Saved data entries
● ● ● ● ● ● ●

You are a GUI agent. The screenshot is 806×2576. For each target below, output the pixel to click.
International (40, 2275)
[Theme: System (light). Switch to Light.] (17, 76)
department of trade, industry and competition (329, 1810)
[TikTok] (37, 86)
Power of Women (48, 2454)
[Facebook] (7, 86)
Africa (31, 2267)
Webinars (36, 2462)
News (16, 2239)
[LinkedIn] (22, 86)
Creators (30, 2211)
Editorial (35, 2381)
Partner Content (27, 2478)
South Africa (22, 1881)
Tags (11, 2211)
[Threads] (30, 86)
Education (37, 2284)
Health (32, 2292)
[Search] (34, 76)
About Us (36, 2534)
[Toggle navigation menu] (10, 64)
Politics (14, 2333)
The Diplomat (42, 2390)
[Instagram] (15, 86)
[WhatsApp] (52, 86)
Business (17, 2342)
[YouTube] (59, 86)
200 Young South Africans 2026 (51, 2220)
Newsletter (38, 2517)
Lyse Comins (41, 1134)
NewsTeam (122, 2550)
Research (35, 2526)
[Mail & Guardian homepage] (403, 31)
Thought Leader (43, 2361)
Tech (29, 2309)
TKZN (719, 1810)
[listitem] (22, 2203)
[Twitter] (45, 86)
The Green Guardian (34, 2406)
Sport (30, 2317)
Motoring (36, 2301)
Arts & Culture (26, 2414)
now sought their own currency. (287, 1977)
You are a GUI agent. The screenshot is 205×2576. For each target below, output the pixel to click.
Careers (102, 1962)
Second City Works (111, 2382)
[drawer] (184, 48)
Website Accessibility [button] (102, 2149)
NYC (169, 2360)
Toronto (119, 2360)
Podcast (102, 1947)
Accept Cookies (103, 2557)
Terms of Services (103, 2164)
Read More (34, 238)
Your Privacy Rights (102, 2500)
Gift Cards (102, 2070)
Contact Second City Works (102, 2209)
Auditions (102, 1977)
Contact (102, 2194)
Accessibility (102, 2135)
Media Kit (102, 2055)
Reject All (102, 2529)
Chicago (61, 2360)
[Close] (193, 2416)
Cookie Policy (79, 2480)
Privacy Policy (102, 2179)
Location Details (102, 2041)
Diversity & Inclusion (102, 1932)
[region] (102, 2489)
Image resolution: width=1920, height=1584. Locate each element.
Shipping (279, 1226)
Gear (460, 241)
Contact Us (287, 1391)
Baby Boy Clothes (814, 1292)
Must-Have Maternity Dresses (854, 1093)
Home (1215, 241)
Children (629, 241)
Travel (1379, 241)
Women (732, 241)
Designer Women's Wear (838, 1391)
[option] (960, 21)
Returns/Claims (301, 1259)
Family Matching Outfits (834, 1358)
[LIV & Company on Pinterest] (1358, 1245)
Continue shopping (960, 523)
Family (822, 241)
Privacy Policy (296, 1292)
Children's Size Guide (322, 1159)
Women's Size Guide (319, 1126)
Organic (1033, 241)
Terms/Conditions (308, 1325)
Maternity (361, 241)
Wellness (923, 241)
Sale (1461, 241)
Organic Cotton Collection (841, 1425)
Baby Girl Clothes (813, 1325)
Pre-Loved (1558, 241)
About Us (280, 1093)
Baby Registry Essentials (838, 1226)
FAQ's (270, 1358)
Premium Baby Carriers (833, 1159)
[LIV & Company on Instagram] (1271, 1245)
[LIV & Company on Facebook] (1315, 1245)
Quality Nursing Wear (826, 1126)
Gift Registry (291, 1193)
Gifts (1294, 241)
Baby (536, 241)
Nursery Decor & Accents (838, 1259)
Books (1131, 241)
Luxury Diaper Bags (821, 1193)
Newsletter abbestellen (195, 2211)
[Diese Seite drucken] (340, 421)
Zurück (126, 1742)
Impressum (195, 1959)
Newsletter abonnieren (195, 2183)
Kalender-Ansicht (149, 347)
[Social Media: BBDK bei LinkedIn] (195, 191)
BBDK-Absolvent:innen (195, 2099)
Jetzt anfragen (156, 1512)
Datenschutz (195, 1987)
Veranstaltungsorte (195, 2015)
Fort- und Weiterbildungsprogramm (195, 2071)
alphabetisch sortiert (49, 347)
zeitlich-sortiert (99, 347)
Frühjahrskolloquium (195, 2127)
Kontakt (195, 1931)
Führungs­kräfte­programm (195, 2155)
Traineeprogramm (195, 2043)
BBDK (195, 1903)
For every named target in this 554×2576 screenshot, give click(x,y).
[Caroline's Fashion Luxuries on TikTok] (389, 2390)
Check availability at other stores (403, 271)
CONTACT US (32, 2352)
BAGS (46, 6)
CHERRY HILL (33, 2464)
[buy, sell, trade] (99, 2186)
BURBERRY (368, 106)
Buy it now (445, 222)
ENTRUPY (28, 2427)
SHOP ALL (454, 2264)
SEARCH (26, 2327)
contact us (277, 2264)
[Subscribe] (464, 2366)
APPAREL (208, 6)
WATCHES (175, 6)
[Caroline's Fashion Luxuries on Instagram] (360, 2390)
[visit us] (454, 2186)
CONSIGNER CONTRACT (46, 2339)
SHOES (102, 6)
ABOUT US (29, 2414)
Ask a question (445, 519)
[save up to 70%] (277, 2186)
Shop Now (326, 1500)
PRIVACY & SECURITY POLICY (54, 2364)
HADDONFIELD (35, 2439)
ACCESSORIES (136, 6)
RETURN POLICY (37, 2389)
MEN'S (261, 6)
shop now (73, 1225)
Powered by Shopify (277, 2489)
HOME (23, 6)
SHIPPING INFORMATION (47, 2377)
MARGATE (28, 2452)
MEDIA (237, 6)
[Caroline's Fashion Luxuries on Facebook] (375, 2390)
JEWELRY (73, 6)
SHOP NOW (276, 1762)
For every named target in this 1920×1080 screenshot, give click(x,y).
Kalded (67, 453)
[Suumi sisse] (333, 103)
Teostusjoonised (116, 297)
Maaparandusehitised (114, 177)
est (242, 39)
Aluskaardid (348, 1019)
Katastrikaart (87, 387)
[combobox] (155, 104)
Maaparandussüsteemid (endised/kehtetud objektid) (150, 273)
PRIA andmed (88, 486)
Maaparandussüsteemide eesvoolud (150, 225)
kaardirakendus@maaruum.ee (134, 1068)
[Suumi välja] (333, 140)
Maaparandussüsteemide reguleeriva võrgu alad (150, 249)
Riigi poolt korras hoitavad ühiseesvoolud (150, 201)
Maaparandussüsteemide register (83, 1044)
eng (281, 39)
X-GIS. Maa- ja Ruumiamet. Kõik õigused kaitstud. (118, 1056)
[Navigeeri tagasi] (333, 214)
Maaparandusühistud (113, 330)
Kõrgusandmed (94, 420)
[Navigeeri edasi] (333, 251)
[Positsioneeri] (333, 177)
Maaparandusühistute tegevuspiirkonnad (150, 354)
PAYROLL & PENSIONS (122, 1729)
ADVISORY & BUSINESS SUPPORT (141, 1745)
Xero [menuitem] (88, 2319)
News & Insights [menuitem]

● ● ● ● ● ● ●

== Exercise description ==
Write the data out again. Match it word for word.

== Exercise solution ==
You are a GUI agent. The screenshot is 806×2576. For each target below, output the pixel to click.
International (40, 2275)
[Theme: System (light). Switch to Light.] (17, 76)
department of trade, industry and competition (329, 1810)
[TikTok] (37, 86)
Power of Women (48, 2454)
[Facebook] (7, 86)
Africa (31, 2267)
Webinars (36, 2462)
News (16, 2239)
[LinkedIn] (22, 86)
Creators (30, 2211)
Editorial (35, 2381)
Partner Content (27, 2478)
South Africa (22, 1881)
Tags (11, 2211)
[Threads] (30, 86)
Education (37, 2284)
Health (32, 2292)
[Search] (34, 76)
About Us (36, 2534)
[Toggle navigation menu] (10, 64)
Politics (14, 2333)
The Diplomat (42, 2390)
[Instagram] (15, 86)
[WhatsApp] (52, 86)
Business (17, 2342)
[YouTube] (59, 86)
200 Young South Africans 2026 (51, 2220)
Newsletter (38, 2517)
Lyse Comins (41, 1134)
NewsTeam (122, 2550)
Research (35, 2526)
[Mail & Guardian homepage] (403, 31)
Thought Leader (43, 2361)
Tech (29, 2309)
TKZN (719, 1810)
[listitem] (22, 2203)
[Twitter] (45, 86)
The Green Guardian (34, 2406)
Sport (30, 2317)
Motoring (36, 2301)
Arts & Culture (26, 2414)
now sought their own currency. (287, 1977)
You are a GUI agent. The screenshot is 205×2576. For each target below, output the pixel to click.
Careers (102, 1962)
Second City Works (111, 2382)
[drawer] (184, 48)
Website Accessibility [button] (102, 2149)
NYC (169, 2360)
Toronto (119, 2360)
Podcast (102, 1947)
Accept Cookies (103, 2557)
Terms of Services (103, 2164)
Read More (34, 238)
Your Privacy Rights (102, 2500)
Gift Cards (102, 2070)
Contact Second City Works (102, 2209)
Auditions (102, 1977)
Contact (102, 2194)
Accessibility (102, 2135)
Media Kit (102, 2055)
Reject All (102, 2529)
Chicago (61, 2360)
[Close] (193, 2416)
Cookie Policy (79, 2480)
Privacy Policy (102, 2179)
Location Details (102, 2041)
Diversity & Inclusion (102, 1932)
[region] (102, 2489)
Image resolution: width=1920, height=1584. Locate each element.
Shipping (279, 1226)
Gear (460, 241)
Contact Us (287, 1391)
Baby Boy Clothes (814, 1292)
Must-Have Maternity Dresses (854, 1093)
Home (1215, 241)
Children (629, 241)
Travel (1379, 241)
Women (732, 241)
Designer Women's Wear (838, 1391)
[option] (960, 21)
Returns/Claims (301, 1259)
Family Matching Outfits (834, 1358)
[LIV & Company on Pinterest] (1358, 1245)
Continue shopping (960, 523)
Family (822, 241)
Privacy Policy (296, 1292)
Children's Size Guide (322, 1159)
Women's Size Guide (319, 1126)
Organic (1033, 241)
Terms/Conditions (308, 1325)
Maternity (361, 241)
Wellness (923, 241)
Sale (1461, 241)
Organic Cotton Collection (841, 1425)
Baby Girl Clothes (813, 1325)
Pre-Loved (1558, 241)
About Us (280, 1093)
Baby Registry Essentials (838, 1226)
FAQ's (270, 1358)
Premium Baby Carriers (833, 1159)
[LIV & Company on Instagram] (1271, 1245)
[LIV & Company on Facebook] (1315, 1245)
Quality Nursing Wear (826, 1126)
Gift Registry (291, 1193)
Gifts (1294, 241)
Baby (536, 241)
Nursery Decor & Accents (838, 1259)
Books (1131, 241)
Luxury Diaper Bags (821, 1193)
Newsletter abbestellen (195, 2211)
[Diese Seite drucken] (340, 421)
Zurück (126, 1742)
Impressum (195, 1959)
Newsletter abonnieren (195, 2183)
Kalender-Ansicht (149, 347)
[Social Media: BBDK bei LinkedIn] (195, 191)
BBDK-Absolvent:innen (195, 2099)
Jetzt anfragen (156, 1512)
Datenschutz (195, 1987)
Veranstaltungsorte (195, 2015)
Fort- und Weiterbildungsprogramm (195, 2071)
alphabetisch sortiert (49, 347)
zeitlich-sortiert (99, 347)
Frühjahrskolloquium (195, 2127)
Kontakt (195, 1931)
Führungs­kräfte­programm (195, 2155)
Traineeprogramm (195, 2043)
BBDK (195, 1903)
For every named target in this 554×2576 screenshot, give click(x,y).
[Caroline's Fashion Luxuries on TikTok] (389, 2390)
Check availability at other stores (403, 271)
CONTACT US (32, 2352)
BAGS (46, 6)
CHERRY HILL (33, 2464)
[buy, sell, trade] (99, 2186)
BURBERRY (368, 106)
Buy it now (445, 222)
ENTRUPY (28, 2427)
SHOP ALL (454, 2264)
SEARCH (26, 2327)
contact us (277, 2264)
[Subscribe] (464, 2366)
APPAREL (208, 6)
WATCHES (175, 6)
[Caroline's Fashion Luxuries on Instagram] (360, 2390)
[visit us] (454, 2186)
CONSIGNER CONTRACT (46, 2339)
SHOES (102, 6)
ABOUT US (29, 2414)
Ask a question (445, 519)
[save up to 70%] (277, 2186)
Shop Now (326, 1500)
PRIVACY & SECURITY POLICY (54, 2364)
HADDONFIELD (35, 2439)
ACCESSORIES (136, 6)
RETURN POLICY (37, 2389)
MEN'S (261, 6)
shop now (73, 1225)
Powered by Shopify (277, 2489)
HOME (23, 6)
SHIPPING INFORMATION (47, 2377)
MARGATE (28, 2452)
MEDIA (237, 6)
[Caroline's Fashion Luxuries on Facebook] (375, 2390)
JEWELRY (73, 6)
SHOP NOW (276, 1762)
For every named target in this 1920×1080 screenshot, give click(x,y).
Kalded (67, 453)
[Suumi sisse] (333, 103)
Teostusjoonised (116, 297)
Maaparandusehitised (114, 177)
est (242, 39)
Aluskaardid (348, 1019)
Katastrikaart (87, 387)
[combobox] (155, 104)
Maaparandussüsteemid (endised/kehtetud objektid) (150, 273)
PRIA andmed (88, 486)
Maaparandussüsteemide eesvoolud (150, 225)
kaardirakendus@maaruum.ee (134, 1068)
[Suumi välja] (333, 140)
Maaparandussüsteemide reguleeriva võrgu alad (150, 249)
Riigi poolt korras hoitavad ühiseesvoolud (150, 201)
Maaparandussüsteemide register (83, 1044)
eng (281, 39)
X-GIS. Maa- ja Ruumiamet. Kõik õigused kaitstud. (118, 1056)
[Navigeeri tagasi] (333, 214)
Maaparandusühistud (113, 330)
Kõrgusandmed (94, 420)
[Navigeeri edasi] (333, 251)
[Positsioneeri] (333, 177)
Maaparandusühistute tegevuspiirkonnad (150, 354)
PAYROLL & PENSIONS (122, 1729)
ADVISORY & BUSINESS SUPPORT (141, 1745)
Xero [menuitem] (88, 2319)
News & Insights [menuitem]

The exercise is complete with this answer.